## Stated exercise
Copy the lines below exactly as they appear.
╭─ Available records
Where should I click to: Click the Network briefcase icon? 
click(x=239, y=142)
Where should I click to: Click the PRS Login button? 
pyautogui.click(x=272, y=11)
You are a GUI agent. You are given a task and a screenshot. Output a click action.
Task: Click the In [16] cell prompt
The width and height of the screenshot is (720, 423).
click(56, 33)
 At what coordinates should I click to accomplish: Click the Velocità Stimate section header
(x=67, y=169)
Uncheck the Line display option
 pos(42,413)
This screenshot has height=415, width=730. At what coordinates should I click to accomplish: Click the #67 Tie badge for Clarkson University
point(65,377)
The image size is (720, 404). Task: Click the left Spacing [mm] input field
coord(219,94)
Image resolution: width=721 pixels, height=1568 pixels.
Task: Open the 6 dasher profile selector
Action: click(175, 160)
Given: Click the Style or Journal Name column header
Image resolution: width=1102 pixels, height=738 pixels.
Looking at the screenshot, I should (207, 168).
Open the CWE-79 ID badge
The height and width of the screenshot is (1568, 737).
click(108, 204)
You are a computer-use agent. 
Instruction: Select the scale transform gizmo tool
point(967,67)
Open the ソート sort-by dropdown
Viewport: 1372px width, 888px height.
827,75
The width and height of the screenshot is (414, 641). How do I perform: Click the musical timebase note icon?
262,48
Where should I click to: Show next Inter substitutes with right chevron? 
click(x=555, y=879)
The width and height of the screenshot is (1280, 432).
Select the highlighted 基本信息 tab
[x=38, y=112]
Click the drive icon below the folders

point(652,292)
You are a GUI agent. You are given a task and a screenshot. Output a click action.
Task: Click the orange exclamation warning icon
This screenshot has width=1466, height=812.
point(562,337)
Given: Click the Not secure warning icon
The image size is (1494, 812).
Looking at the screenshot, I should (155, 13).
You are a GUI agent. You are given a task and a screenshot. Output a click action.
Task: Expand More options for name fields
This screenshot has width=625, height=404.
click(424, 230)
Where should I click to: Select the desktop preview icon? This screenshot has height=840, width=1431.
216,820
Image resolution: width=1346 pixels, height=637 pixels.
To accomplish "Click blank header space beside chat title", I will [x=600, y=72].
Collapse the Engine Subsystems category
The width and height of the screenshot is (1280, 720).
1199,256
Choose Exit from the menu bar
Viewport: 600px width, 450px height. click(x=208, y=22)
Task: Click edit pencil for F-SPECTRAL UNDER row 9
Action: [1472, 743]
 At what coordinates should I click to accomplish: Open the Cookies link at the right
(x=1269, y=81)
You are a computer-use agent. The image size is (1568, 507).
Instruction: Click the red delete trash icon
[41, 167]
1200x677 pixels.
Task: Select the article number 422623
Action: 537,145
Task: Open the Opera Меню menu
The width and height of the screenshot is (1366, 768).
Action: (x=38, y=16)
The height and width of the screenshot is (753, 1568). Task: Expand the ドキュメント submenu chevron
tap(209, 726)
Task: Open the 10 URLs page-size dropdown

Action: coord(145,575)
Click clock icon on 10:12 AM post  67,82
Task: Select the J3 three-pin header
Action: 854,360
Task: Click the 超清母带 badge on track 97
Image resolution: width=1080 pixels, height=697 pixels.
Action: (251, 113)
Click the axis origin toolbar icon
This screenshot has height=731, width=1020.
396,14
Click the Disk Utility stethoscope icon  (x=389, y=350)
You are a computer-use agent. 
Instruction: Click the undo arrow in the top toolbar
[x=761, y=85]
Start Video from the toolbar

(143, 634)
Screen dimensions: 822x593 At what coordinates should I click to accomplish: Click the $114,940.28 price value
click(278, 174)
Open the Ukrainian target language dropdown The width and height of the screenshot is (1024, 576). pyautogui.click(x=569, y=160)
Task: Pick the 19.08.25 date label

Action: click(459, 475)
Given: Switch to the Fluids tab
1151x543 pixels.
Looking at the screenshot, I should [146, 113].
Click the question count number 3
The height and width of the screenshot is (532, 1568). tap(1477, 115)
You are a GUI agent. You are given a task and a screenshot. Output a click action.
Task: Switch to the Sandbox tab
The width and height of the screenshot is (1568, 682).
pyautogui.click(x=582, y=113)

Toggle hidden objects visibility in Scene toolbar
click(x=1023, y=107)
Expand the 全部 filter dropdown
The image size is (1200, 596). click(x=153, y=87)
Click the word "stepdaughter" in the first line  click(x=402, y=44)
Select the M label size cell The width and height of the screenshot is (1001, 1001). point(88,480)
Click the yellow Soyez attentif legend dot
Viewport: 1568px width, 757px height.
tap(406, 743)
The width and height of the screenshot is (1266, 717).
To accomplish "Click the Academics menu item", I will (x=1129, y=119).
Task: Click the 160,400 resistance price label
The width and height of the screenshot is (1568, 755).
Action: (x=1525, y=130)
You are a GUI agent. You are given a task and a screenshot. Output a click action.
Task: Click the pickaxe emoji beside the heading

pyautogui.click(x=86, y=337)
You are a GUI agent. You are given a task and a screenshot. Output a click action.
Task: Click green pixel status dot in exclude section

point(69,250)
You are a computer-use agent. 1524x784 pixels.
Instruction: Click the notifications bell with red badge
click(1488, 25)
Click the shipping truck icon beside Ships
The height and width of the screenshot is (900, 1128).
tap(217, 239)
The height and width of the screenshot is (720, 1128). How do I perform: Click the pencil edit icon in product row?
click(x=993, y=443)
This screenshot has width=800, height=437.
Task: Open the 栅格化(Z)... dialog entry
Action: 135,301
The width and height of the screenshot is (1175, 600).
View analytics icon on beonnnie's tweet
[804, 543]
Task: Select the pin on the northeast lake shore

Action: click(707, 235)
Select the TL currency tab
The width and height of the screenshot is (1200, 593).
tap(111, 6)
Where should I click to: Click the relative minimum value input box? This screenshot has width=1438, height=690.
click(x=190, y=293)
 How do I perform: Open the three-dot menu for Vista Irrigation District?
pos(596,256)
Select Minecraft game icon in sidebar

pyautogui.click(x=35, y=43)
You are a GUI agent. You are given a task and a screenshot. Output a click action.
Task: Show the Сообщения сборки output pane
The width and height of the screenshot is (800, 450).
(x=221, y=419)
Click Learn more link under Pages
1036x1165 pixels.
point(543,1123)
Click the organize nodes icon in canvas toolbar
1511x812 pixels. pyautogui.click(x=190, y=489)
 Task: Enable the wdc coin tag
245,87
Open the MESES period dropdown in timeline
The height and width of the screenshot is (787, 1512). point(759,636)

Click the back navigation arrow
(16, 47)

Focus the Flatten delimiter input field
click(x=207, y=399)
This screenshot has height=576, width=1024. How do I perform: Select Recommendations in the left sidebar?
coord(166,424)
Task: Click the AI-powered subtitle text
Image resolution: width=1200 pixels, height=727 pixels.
╰─
## Reply to the task
Where should I click to: Click the Network briefcase icon? 
click(x=239, y=142)
Where should I click to: Click the PRS Login button? 
pyautogui.click(x=272, y=11)
You are a GUI agent. You are given a task and a screenshot. Output a click action.
Task: Click the In [16] cell prompt
The width and height of the screenshot is (720, 423).
click(56, 33)
 At what coordinates should I click to accomplish: Click the Velocità Stimate section header
(x=67, y=169)
Uncheck the Line display option
 pos(42,413)
This screenshot has height=415, width=730. At what coordinates should I click to accomplish: Click the #67 Tie badge for Clarkson University
point(65,377)
The image size is (720, 404). Task: Click the left Spacing [mm] input field
coord(219,94)
Image resolution: width=721 pixels, height=1568 pixels.
Task: Open the 6 dasher profile selector
Action: click(175, 160)
Given: Click the Style or Journal Name column header
Image resolution: width=1102 pixels, height=738 pixels.
Looking at the screenshot, I should (207, 168).
Open the CWE-79 ID badge
The height and width of the screenshot is (1568, 737).
click(108, 204)
You are a computer-use agent. 
Instruction: Select the scale transform gizmo tool
point(967,67)
Open the ソート sort-by dropdown
Viewport: 1372px width, 888px height.
827,75
The width and height of the screenshot is (414, 641). How do I perform: Click the musical timebase note icon?
262,48
Where should I click to: Show next Inter substitutes with right chevron? 
click(x=555, y=879)
The width and height of the screenshot is (1280, 432).
Select the highlighted 基本信息 tab
[x=38, y=112]
Click the drive icon below the folders

point(652,292)
You are a GUI agent. You are given a task and a screenshot. Output a click action.
Task: Click the orange exclamation warning icon
This screenshot has width=1466, height=812.
point(562,337)
Given: Click the Not secure warning icon
The image size is (1494, 812).
Looking at the screenshot, I should (155, 13).
You are a GUI agent. You are given a task and a screenshot. Output a click action.
Task: Expand More options for name fields
This screenshot has width=625, height=404.
click(424, 230)
Where should I click to: Select the desktop preview icon? This screenshot has height=840, width=1431.
216,820
Image resolution: width=1346 pixels, height=637 pixels.
To accomplish "Click blank header space beside chat title", I will [x=600, y=72].
Collapse the Engine Subsystems category
The width and height of the screenshot is (1280, 720).
1199,256
Choose Exit from the menu bar
Viewport: 600px width, 450px height. click(x=208, y=22)
Task: Click edit pencil for F-SPECTRAL UNDER row 9
Action: [1472, 743]
 At what coordinates should I click to accomplish: Open the Cookies link at the right
(x=1269, y=81)
You are a computer-use agent. The image size is (1568, 507).
Instruction: Click the red delete trash icon
[41, 167]
1200x677 pixels.
Task: Select the article number 422623
Action: 537,145
Task: Open the Opera Меню menu
The width and height of the screenshot is (1366, 768).
Action: (x=38, y=16)
The height and width of the screenshot is (753, 1568). Task: Expand the ドキュメント submenu chevron
tap(209, 726)
Task: Open the 10 URLs page-size dropdown

Action: coord(145,575)
Click clock icon on 10:12 AM post  67,82
Task: Select the J3 three-pin header
Action: 854,360
Task: Click the 超清母带 badge on track 97
Image resolution: width=1080 pixels, height=697 pixels.
Action: (251, 113)
Click the axis origin toolbar icon
This screenshot has height=731, width=1020.
396,14
Click the Disk Utility stethoscope icon  (x=389, y=350)
You are a computer-use agent. 
Instruction: Click the undo arrow in the top toolbar
[x=761, y=85]
Start Video from the toolbar

(143, 634)
Screen dimensions: 822x593 At what coordinates should I click to accomplish: Click the $114,940.28 price value
click(278, 174)
Open the Ukrainian target language dropdown The width and height of the screenshot is (1024, 576). pyautogui.click(x=569, y=160)
Task: Pick the 19.08.25 date label

Action: click(459, 475)
Given: Switch to the Fluids tab
1151x543 pixels.
Looking at the screenshot, I should [146, 113].
Click the question count number 3
The height and width of the screenshot is (532, 1568). tap(1477, 115)
You are a GUI agent. You are given a task and a screenshot. Output a click action.
Task: Switch to the Sandbox tab
The width and height of the screenshot is (1568, 682).
pyautogui.click(x=582, y=113)

Toggle hidden objects visibility in Scene toolbar
click(x=1023, y=107)
Expand the 全部 filter dropdown
The image size is (1200, 596). click(x=153, y=87)
Click the word "stepdaughter" in the first line  click(x=402, y=44)
Select the M label size cell The width and height of the screenshot is (1001, 1001). point(88,480)
Click the yellow Soyez attentif legend dot
Viewport: 1568px width, 757px height.
tap(406, 743)
The width and height of the screenshot is (1266, 717).
To accomplish "Click the Academics menu item", I will (x=1129, y=119).
Task: Click the 160,400 resistance price label
The width and height of the screenshot is (1568, 755).
Action: (x=1525, y=130)
You are a GUI agent. You are given a task and a screenshot. Output a click action.
Task: Click the pickaxe emoji beside the heading

pyautogui.click(x=86, y=337)
You are a GUI agent. You are given a task and a screenshot. Output a click action.
Task: Click green pixel status dot in exclude section

point(69,250)
You are a computer-use agent. 1524x784 pixels.
Instruction: Click the notifications bell with red badge
click(1488, 25)
Click the shipping truck icon beside Ships
The height and width of the screenshot is (900, 1128).
tap(217, 239)
The height and width of the screenshot is (720, 1128). How do I perform: Click the pencil edit icon in product row?
click(x=993, y=443)
This screenshot has width=800, height=437.
Task: Open the 栅格化(Z)... dialog entry
Action: 135,301
The width and height of the screenshot is (1175, 600).
View analytics icon on beonnnie's tweet
[804, 543]
Task: Select the pin on the northeast lake shore

Action: click(707, 235)
Select the TL currency tab
The width and height of the screenshot is (1200, 593).
tap(111, 6)
Where should I click to: Click the relative minimum value input box? This screenshot has width=1438, height=690.
click(x=190, y=293)
 How do I perform: Open the three-dot menu for Vista Irrigation District?
pos(596,256)
Select Minecraft game icon in sidebar

pyautogui.click(x=35, y=43)
You are a GUI agent. You are given a task and a screenshot. Output a click action.
Task: Show the Сообщения сборки output pane
The width and height of the screenshot is (800, 450).
(x=221, y=419)
Click Learn more link under Pages
1036x1165 pixels.
point(543,1123)
Click the organize nodes icon in canvas toolbar
1511x812 pixels. pyautogui.click(x=190, y=489)
 Task: Enable the wdc coin tag
245,87
Open the MESES period dropdown in timeline
The height and width of the screenshot is (787, 1512). point(759,636)

Click the back navigation arrow
(16, 47)

Focus the Flatten delimiter input field
click(x=207, y=399)
This screenshot has height=576, width=1024. How do I perform: Select Recommendations in the left sidebar?
coord(166,424)
Task: Click the AI-powered subtitle text
Image resolution: width=1200 pixels, height=727 pixels.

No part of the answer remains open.